Para algunos esto es pasión, mientras que para otros, fanatismo, término que se define como un interés preferente asociado a sentimientos vividos de manera intensa con un predominio del mundo subjetivo por sobre las evidencias objetivables. Así lo establece el doctor Alejandro Koppmann, psiquiatra de Clínica Alemana, quien explica que por cultura y refuerzo social, es más frecuente que ocurra en los hombres.

El especialista agrega que esta ‘pasión’, cuando no es patológica, puede ser positiva, ya que ayuda a canalizar montos de rabia y emociones presentes en todas las personas, además de contribuir al equilibrio entre razón y emoción.

Un fanático puede pasar por periodos de mayor o menor intensidad, sin embargo, en épocas especiales como torneos mundiales, existe un refuerzo ambiental importante, lo que facilita el involucramiento. “El límite está en la capacidad de controlar la emoción, es decir, cuando no hay dominio ya no es tan sano”, enfatiza el doctor.

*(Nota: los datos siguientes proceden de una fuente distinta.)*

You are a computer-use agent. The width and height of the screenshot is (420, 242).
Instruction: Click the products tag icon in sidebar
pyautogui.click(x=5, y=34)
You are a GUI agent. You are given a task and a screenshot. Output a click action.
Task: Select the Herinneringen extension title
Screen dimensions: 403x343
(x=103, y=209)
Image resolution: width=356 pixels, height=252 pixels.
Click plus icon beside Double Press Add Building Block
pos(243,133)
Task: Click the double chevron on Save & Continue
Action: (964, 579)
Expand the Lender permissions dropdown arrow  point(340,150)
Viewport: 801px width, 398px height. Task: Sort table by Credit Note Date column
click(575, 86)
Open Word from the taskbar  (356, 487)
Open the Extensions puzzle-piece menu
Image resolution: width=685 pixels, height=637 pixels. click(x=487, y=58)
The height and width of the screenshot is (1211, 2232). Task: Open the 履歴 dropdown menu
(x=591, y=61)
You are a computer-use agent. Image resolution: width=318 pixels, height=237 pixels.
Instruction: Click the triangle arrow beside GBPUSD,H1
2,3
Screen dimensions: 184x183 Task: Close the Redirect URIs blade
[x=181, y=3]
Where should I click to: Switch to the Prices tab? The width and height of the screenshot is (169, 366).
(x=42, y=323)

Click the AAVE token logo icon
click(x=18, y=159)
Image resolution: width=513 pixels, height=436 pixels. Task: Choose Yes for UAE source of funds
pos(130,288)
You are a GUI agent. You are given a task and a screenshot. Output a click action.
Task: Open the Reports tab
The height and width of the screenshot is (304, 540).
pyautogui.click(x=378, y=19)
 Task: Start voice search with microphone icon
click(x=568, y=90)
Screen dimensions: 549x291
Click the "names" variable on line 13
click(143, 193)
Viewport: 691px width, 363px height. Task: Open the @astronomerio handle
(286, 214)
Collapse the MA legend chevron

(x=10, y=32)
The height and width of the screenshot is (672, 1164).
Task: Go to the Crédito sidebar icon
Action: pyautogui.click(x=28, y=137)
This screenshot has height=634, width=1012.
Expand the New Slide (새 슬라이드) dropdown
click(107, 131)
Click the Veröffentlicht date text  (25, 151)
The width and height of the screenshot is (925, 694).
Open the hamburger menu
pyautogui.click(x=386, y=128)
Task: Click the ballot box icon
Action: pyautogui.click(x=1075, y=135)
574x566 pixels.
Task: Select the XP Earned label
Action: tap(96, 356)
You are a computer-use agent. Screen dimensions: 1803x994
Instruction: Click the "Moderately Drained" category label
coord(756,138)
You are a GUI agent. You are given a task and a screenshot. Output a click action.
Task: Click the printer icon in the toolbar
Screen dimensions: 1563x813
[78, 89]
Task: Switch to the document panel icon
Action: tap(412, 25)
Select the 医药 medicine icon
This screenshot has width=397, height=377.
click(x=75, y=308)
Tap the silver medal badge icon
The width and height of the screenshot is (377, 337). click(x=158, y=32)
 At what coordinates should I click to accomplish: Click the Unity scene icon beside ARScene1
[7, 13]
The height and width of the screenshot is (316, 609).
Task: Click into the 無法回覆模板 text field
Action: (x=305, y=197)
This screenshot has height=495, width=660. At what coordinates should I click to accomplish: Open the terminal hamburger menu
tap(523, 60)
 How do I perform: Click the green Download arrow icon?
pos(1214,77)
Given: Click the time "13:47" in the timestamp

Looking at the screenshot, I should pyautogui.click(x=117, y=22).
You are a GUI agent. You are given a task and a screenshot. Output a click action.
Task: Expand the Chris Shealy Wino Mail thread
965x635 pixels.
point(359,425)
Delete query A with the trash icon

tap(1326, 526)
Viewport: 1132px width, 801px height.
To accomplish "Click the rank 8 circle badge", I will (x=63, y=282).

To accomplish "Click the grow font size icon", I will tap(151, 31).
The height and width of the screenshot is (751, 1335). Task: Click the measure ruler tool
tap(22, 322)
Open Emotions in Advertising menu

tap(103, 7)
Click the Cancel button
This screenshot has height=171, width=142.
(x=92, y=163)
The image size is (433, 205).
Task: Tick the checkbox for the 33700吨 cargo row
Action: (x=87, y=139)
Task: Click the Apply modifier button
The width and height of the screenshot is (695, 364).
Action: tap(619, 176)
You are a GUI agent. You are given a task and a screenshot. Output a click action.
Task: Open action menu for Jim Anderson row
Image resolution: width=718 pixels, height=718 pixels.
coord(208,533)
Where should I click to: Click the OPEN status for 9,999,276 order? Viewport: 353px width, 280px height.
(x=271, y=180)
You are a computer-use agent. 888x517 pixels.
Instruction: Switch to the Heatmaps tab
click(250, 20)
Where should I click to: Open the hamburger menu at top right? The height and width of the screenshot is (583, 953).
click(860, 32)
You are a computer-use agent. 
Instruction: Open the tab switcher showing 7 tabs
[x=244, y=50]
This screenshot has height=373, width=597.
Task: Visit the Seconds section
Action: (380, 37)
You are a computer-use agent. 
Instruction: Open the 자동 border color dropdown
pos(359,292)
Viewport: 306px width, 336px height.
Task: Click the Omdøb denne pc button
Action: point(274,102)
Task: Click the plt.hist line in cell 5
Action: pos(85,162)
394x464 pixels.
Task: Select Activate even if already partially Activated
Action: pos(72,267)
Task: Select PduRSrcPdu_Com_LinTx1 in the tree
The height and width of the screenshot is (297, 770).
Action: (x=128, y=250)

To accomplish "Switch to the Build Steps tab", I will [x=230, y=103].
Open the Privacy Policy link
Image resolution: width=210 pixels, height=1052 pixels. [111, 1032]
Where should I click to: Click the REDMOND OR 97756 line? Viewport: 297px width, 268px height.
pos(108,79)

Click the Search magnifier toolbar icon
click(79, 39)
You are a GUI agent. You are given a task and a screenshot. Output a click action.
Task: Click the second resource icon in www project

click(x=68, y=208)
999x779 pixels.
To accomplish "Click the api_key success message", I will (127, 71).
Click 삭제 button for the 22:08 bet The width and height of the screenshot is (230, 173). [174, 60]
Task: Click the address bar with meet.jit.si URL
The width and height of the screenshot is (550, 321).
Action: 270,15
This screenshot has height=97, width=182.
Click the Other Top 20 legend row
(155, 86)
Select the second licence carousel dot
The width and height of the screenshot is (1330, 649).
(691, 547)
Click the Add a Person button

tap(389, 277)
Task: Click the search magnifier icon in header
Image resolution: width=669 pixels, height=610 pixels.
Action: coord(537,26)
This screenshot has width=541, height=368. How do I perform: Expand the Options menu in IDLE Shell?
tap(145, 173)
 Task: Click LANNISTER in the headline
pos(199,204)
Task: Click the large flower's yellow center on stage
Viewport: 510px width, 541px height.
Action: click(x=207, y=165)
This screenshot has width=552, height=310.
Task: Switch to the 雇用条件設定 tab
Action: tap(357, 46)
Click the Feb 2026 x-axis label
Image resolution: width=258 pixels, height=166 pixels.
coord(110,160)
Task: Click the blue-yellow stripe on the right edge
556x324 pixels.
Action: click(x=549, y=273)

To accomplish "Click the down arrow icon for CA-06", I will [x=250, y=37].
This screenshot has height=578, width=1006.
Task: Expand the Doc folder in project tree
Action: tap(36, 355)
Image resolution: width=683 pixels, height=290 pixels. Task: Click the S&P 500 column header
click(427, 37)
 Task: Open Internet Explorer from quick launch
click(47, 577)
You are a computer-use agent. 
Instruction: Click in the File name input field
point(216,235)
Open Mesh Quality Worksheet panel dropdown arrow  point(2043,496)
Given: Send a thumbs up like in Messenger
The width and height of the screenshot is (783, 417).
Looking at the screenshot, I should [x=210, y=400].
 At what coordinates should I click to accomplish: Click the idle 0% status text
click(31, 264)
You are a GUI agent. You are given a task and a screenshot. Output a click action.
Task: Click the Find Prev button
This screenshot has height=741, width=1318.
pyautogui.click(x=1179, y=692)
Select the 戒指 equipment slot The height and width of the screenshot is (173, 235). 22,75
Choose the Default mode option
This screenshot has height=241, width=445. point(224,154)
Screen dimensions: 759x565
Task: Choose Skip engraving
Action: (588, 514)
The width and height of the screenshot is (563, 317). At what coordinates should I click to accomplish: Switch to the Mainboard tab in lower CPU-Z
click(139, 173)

Esta actitud también puede influir en el entorno familiar, ya que los hábitos se construyen con modelos conductuales y refuerzo, por lo que es muy probable que un papá fanático 'modele a su hijo' en la forma de sentir, no necesariamente en el contenido, es decir, puede que al niño le guste otro deporte u otra cosa, pero seguramente eso que lo apasiona, lo va a vivir de manera fanática.

Otro aspecto no tan positivo es que puede afectar otras áreas de la vida, por ejemplo, gastos desmedidos de dinero, dedicar menos tiempo a la familia y/o desatender otras obligaciones. Además, si una persona padece de alguna adicción o alteración del control de los impulsos, es posible que la vivencia fanática por el deporte lo ponga en riesgo de exacerbar -no producir- la conducta previa.